Leader of the Scottish Liberal Democrats
- In office 26 August 2008 – 7 May 2011
- Deputy: Michael Moore Jo Swinson
- Leader: Nick Clegg
- Preceded by: Nicol Stephen
- Succeeded by: Willie Rennie

Minister for Transport and Telecommunications
- In office 23 June 2005 – 17 May 2007
- First Minister: Jack McConnell
- Preceded by: Nicol Stephen
- Succeeded by: Stewart Stevenson

Member of the Scottish Parliament for Shetland
- In office 6 May 1999 – 15 July 2019
- Preceded by: Constituency Created
- Succeeded by: Beatrice Wishart

Personal details
- Born: 6 May 1966 (age 60) Inverness, Scotland
- Party: Scottish Liberal Democrats
- Education: Napier College, Edinburgh
- Website: Tavish Scott

= Tavish Scott =

British politician (born 1966)

Tavish Hamilton Scott (born 6 May 1966) is a former Scottish politician. He was the Member of the Scottish Parliament (MSP) for Shetland from 1999 to 2019, and Leader of the Scottish Liberal Democrats from 2008 to 2011. He stepped down as Leader following the 2011 Scottish Parliament election, in which the Liberal Democrats were reduced to five seats, down from 16 in the previous parliament.

==Background, education and early career==
Scott was born on 6 May 1966 in Inverness, Scotland. He attended Anderson High School in Lerwick, Shetland, and holds a BA (Hons) in Business Studies from Napier College in Edinburgh. After graduating, he worked as a parliamentary assistant to Jim Wallace, then as Liberal Democrat MP for Orkney and Shetland, and later as a Press Officer for the Scottish Liberal Democrats. He then returned to Shetland and became a farmer and also a councillor on the Shetland Islands Council and Chairman of the Lerwick Harbour Trust.
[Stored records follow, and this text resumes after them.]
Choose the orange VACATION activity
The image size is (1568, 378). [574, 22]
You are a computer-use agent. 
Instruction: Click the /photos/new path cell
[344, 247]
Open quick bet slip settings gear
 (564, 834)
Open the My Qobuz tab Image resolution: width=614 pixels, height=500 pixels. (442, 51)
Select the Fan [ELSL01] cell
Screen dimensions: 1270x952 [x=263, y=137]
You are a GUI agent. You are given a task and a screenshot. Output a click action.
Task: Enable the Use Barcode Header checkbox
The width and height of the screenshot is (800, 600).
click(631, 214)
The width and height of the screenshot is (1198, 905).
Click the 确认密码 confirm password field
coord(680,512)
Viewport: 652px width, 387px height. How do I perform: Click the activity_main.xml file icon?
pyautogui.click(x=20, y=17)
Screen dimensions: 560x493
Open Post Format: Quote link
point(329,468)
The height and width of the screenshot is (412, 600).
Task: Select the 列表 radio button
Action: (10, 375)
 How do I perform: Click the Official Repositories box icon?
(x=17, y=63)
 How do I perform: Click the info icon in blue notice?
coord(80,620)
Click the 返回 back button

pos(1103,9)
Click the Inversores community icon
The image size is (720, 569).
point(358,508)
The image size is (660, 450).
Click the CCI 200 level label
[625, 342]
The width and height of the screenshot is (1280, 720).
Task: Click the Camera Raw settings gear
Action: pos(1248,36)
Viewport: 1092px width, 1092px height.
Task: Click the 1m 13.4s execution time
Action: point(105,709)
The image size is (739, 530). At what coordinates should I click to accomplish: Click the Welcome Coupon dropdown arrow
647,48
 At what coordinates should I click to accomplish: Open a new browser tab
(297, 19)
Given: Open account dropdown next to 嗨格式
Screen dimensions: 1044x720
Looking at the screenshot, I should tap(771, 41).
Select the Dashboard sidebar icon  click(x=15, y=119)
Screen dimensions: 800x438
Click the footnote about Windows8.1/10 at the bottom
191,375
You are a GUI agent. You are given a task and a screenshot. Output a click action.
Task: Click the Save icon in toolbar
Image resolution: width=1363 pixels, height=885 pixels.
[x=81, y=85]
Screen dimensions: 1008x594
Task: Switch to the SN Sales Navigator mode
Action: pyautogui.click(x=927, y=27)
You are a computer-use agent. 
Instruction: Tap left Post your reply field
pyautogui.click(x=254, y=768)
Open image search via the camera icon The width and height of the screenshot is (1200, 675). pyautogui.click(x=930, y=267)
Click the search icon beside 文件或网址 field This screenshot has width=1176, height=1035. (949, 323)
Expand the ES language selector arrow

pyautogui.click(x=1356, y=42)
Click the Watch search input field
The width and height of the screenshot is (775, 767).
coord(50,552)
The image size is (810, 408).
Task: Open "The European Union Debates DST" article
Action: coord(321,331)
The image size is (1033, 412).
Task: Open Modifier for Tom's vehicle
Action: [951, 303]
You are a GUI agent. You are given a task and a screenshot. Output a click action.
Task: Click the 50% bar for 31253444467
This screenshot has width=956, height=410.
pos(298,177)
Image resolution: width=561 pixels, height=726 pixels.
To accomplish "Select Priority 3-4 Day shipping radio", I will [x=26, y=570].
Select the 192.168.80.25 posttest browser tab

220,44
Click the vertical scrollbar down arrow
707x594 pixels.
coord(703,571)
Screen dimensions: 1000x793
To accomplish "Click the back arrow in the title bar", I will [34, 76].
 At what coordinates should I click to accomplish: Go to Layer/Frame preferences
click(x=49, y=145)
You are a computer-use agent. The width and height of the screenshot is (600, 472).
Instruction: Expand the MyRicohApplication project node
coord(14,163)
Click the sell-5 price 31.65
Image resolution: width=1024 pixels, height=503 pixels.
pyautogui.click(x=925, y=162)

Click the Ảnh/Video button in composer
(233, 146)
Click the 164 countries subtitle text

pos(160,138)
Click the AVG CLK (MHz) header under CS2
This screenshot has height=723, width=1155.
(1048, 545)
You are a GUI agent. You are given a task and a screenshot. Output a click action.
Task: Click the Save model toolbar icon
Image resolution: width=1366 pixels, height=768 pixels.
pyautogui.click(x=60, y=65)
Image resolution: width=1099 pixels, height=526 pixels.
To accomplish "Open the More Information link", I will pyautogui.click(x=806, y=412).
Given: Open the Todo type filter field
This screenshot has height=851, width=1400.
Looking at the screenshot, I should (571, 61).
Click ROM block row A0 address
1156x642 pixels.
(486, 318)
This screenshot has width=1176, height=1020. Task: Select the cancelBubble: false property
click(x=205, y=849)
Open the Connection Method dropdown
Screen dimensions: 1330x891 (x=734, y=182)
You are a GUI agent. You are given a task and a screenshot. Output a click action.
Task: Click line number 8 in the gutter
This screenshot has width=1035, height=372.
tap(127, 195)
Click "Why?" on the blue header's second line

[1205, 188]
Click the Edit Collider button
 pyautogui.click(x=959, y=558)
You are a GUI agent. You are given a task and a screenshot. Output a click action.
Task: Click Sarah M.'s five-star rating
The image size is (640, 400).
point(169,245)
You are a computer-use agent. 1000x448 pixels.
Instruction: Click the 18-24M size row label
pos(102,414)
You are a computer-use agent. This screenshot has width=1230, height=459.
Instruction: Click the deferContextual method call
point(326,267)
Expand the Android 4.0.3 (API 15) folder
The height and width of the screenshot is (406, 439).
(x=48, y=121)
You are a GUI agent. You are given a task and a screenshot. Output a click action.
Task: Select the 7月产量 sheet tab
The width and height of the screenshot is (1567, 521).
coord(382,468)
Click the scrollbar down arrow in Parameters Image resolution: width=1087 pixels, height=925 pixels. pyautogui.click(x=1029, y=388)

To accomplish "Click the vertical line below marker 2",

==Member of the Scottish Parliament==

Scott was elected as the first Member of the Scottish Parliament for Shetland in May 1999. He was the first politician to represent Shetland as its own constituency (Orkney and Shetland are one constituency in Westminster). He served as a Deputy Minister for Parliament in the Scottish Executive from 2000 to 2001 in succession to his colleague Iain Smith, but resigned after refusing to support the Executive in a vote on a tie-up scheme for fishing.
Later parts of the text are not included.